Data under study:
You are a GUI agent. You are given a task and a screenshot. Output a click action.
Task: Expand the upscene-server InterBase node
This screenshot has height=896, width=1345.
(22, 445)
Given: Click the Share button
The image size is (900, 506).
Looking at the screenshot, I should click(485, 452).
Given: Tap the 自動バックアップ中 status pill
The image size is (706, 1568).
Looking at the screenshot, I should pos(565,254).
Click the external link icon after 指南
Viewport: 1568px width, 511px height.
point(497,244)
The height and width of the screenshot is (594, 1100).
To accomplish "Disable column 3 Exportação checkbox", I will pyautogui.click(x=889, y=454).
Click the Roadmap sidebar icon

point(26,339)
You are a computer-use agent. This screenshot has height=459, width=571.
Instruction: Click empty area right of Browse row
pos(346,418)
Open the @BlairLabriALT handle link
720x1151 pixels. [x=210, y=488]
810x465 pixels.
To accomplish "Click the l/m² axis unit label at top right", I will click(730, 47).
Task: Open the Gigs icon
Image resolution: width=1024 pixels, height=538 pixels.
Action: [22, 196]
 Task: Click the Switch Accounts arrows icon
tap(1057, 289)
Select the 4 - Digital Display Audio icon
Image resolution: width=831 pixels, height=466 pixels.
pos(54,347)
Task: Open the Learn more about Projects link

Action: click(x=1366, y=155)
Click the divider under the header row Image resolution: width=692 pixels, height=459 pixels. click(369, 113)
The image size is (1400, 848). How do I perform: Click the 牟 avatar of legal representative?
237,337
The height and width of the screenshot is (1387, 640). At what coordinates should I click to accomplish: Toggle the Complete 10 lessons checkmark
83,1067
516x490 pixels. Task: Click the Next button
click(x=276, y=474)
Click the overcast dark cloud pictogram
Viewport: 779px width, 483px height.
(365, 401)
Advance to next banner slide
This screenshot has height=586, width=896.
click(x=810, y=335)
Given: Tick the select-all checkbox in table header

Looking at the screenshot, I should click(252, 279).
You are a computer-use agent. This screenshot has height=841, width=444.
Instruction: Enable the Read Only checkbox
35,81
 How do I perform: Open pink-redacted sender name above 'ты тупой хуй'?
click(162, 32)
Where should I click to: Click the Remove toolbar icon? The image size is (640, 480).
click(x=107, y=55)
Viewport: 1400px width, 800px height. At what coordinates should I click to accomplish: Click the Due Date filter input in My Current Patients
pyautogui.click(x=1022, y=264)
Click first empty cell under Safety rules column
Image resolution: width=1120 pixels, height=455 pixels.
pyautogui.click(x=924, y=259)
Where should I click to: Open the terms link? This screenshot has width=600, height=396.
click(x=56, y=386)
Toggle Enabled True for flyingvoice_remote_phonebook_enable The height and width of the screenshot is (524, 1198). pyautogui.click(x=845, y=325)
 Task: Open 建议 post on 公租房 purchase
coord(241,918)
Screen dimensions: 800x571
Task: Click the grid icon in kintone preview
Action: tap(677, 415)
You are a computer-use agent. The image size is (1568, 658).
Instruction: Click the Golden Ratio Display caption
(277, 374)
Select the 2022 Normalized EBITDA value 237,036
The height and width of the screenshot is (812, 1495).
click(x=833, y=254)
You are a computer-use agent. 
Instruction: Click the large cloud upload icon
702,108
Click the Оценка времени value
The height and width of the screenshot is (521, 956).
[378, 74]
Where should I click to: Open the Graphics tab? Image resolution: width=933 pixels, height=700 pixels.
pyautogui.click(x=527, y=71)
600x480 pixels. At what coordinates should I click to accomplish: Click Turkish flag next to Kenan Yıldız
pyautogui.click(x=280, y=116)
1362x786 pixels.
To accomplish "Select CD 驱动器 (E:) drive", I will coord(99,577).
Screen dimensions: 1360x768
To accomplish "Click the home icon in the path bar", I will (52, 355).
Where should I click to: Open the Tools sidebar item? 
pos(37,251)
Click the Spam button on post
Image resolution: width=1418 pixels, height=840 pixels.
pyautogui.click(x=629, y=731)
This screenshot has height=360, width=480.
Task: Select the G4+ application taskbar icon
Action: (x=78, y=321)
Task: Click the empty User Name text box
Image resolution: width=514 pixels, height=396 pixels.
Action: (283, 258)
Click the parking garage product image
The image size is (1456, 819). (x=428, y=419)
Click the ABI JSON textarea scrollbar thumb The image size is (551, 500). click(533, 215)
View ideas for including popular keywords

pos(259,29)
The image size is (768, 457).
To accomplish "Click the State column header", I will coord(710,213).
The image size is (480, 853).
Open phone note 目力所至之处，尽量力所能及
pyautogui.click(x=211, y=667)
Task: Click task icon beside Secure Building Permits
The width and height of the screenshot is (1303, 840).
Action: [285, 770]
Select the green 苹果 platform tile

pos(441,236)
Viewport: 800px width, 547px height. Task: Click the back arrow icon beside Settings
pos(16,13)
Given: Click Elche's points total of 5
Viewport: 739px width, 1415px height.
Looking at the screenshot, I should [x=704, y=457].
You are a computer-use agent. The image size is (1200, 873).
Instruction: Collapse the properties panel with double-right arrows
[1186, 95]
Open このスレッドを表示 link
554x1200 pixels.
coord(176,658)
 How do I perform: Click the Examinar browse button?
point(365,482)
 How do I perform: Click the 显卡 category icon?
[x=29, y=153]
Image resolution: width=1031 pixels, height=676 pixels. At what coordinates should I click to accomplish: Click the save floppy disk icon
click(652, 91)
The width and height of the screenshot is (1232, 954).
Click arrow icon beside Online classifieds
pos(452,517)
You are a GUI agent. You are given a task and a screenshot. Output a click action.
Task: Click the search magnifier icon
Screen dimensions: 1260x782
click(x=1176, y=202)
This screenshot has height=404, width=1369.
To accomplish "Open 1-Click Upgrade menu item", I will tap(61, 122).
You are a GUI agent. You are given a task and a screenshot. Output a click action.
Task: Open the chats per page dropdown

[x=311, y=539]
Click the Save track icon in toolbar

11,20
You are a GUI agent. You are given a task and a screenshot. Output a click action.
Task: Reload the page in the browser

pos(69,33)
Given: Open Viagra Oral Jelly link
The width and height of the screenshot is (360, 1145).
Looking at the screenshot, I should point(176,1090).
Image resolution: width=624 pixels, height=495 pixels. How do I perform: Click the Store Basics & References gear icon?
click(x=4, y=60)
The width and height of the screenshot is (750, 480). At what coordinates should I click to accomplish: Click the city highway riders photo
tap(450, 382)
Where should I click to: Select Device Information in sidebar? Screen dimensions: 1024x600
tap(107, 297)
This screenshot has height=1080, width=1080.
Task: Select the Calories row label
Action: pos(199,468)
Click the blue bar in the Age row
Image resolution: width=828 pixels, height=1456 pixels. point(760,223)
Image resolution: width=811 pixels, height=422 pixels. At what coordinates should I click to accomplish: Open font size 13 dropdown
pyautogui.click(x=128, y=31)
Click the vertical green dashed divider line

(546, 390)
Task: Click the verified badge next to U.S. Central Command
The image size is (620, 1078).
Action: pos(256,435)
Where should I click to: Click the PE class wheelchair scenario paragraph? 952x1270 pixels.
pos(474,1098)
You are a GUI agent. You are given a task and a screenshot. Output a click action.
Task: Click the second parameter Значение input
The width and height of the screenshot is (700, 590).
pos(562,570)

Exercise requirements:
Could you reproduce every record above exactly as it appears?

Exercise response:
You are a GUI agent. You are given a task and a screenshot. Output a click action.
Task: Expand the upscene-server InterBase node
This screenshot has height=896, width=1345.
(22, 445)
Given: Click the Share button
The image size is (900, 506).
Looking at the screenshot, I should click(485, 452).
Given: Tap the 自動バックアップ中 status pill
The image size is (706, 1568).
Looking at the screenshot, I should pos(565,254).
Click the external link icon after 指南
Viewport: 1568px width, 511px height.
point(497,244)
The height and width of the screenshot is (594, 1100).
To accomplish "Disable column 3 Exportação checkbox", I will pyautogui.click(x=889, y=454).
Click the Roadmap sidebar icon

point(26,339)
You are a computer-use agent. This screenshot has height=459, width=571.
Instruction: Click empty area right of Browse row
pos(346,418)
Open the @BlairLabriALT handle link
720x1151 pixels. [x=210, y=488]
810x465 pixels.
To accomplish "Click the l/m² axis unit label at top right", I will click(730, 47).
Task: Open the Gigs icon
Image resolution: width=1024 pixels, height=538 pixels.
Action: [22, 196]
 Task: Click the Switch Accounts arrows icon
tap(1057, 289)
Select the 4 - Digital Display Audio icon
Image resolution: width=831 pixels, height=466 pixels.
pos(54,347)
Task: Open the Learn more about Projects link

Action: click(x=1366, y=155)
Click the divider under the header row Image resolution: width=692 pixels, height=459 pixels. click(369, 113)
The image size is (1400, 848). How do I perform: Click the 牟 avatar of legal representative?
237,337
The height and width of the screenshot is (1387, 640). At what coordinates should I click to accomplish: Toggle the Complete 10 lessons checkmark
83,1067
516x490 pixels. Task: Click the Next button
click(x=276, y=474)
Click the overcast dark cloud pictogram
Viewport: 779px width, 483px height.
(365, 401)
Advance to next banner slide
This screenshot has height=586, width=896.
click(x=810, y=335)
Given: Tick the select-all checkbox in table header

Looking at the screenshot, I should click(252, 279).
You are a computer-use agent. This screenshot has height=841, width=444.
Instruction: Enable the Read Only checkbox
35,81
 How do I perform: Open pink-redacted sender name above 'ты тупой хуй'?
click(162, 32)
Where should I click to: Click the Remove toolbar icon? The image size is (640, 480).
click(x=107, y=55)
Viewport: 1400px width, 800px height. At what coordinates should I click to accomplish: Click the Due Date filter input in My Current Patients
pyautogui.click(x=1022, y=264)
Click first empty cell under Safety rules column
Image resolution: width=1120 pixels, height=455 pixels.
pyautogui.click(x=924, y=259)
Where should I click to: Open the terms link? This screenshot has width=600, height=396.
click(x=56, y=386)
Toggle Enabled True for flyingvoice_remote_phonebook_enable The height and width of the screenshot is (524, 1198). pyautogui.click(x=845, y=325)
 Task: Open 建议 post on 公租房 purchase
coord(241,918)
Screen dimensions: 800x571
Task: Click the grid icon in kintone preview
Action: tap(677, 415)
You are a computer-use agent. The image size is (1568, 658).
Instruction: Click the Golden Ratio Display caption
(277, 374)
Select the 2022 Normalized EBITDA value 237,036
The height and width of the screenshot is (812, 1495).
click(x=833, y=254)
You are a computer-use agent. 
Instruction: Click the large cloud upload icon
702,108
Click the Оценка времени value
The height and width of the screenshot is (521, 956).
[378, 74]
Where should I click to: Open the Graphics tab? Image resolution: width=933 pixels, height=700 pixels.
pyautogui.click(x=527, y=71)
600x480 pixels. At what coordinates should I click to accomplish: Click Turkish flag next to Kenan Yıldız
pyautogui.click(x=280, y=116)
1362x786 pixels.
To accomplish "Select CD 驱动器 (E:) drive", I will coord(99,577).
Screen dimensions: 1360x768
To accomplish "Click the home icon in the path bar", I will (52, 355).
Where should I click to: Open the Tools sidebar item? 
pos(37,251)
Click the Spam button on post
Image resolution: width=1418 pixels, height=840 pixels.
pyautogui.click(x=629, y=731)
This screenshot has height=360, width=480.
Task: Select the G4+ application taskbar icon
Action: (x=78, y=321)
Task: Click the empty User Name text box
Image resolution: width=514 pixels, height=396 pixels.
Action: (283, 258)
Click the parking garage product image
The image size is (1456, 819). (x=428, y=419)
Click the ABI JSON textarea scrollbar thumb The image size is (551, 500). click(533, 215)
View ideas for including popular keywords

pos(259,29)
The image size is (768, 457).
To accomplish "Click the State column header", I will coord(710,213).
The image size is (480, 853).
Open phone note 目力所至之处，尽量力所能及
pyautogui.click(x=211, y=667)
Task: Click task icon beside Secure Building Permits
The width and height of the screenshot is (1303, 840).
Action: [285, 770]
Select the green 苹果 platform tile

pos(441,236)
Viewport: 800px width, 547px height. Task: Click the back arrow icon beside Settings
pos(16,13)
Given: Click Elche's points total of 5
Viewport: 739px width, 1415px height.
Looking at the screenshot, I should [x=704, y=457].
You are a computer-use agent. The image size is (1200, 873).
Instruction: Collapse the properties panel with double-right arrows
[1186, 95]
Open このスレッドを表示 link
554x1200 pixels.
coord(176,658)
 How do I perform: Click the Examinar browse button?
point(365,482)
 How do I perform: Click the 显卡 category icon?
[x=29, y=153]
Image resolution: width=1031 pixels, height=676 pixels. At what coordinates should I click to accomplish: Click the save floppy disk icon
click(652, 91)
The width and height of the screenshot is (1232, 954).
Click arrow icon beside Online classifieds
pos(452,517)
You are a GUI agent. You are given a task and a screenshot. Output a click action.
Task: Click the search magnifier icon
Screen dimensions: 1260x782
click(x=1176, y=202)
This screenshot has height=404, width=1369.
To accomplish "Open 1-Click Upgrade menu item", I will tap(61, 122).
You are a GUI agent. You are given a task and a screenshot. Output a click action.
Task: Open the chats per page dropdown

[x=311, y=539]
Click the Save track icon in toolbar

11,20
You are a GUI agent. You are given a task and a screenshot. Output a click action.
Task: Reload the page in the browser

pos(69,33)
Given: Open Viagra Oral Jelly link
The width and height of the screenshot is (360, 1145).
Looking at the screenshot, I should point(176,1090).
Image resolution: width=624 pixels, height=495 pixels. How do I perform: Click the Store Basics & References gear icon?
click(x=4, y=60)
The width and height of the screenshot is (750, 480). At what coordinates should I click to accomplish: Click the city highway riders photo
tap(450, 382)
Where should I click to: Select Device Information in sidebar? Screen dimensions: 1024x600
tap(107, 297)
This screenshot has height=1080, width=1080.
Task: Select the Calories row label
Action: pos(199,468)
Click the blue bar in the Age row
Image resolution: width=828 pixels, height=1456 pixels. point(760,223)
Image resolution: width=811 pixels, height=422 pixels. At what coordinates should I click to accomplish: Open font size 13 dropdown
pyautogui.click(x=128, y=31)
Click the vertical green dashed divider line

(546, 390)
Task: Click the verified badge next to U.S. Central Command
The image size is (620, 1078).
Action: pos(256,435)
Where should I click to: Click the PE class wheelchair scenario paragraph? 952x1270 pixels.
pos(474,1098)
You are a GUI agent. You are given a task and a screenshot. Output a click action.
Task: Click the second parameter Значение input
The width and height of the screenshot is (700, 590).
pos(562,570)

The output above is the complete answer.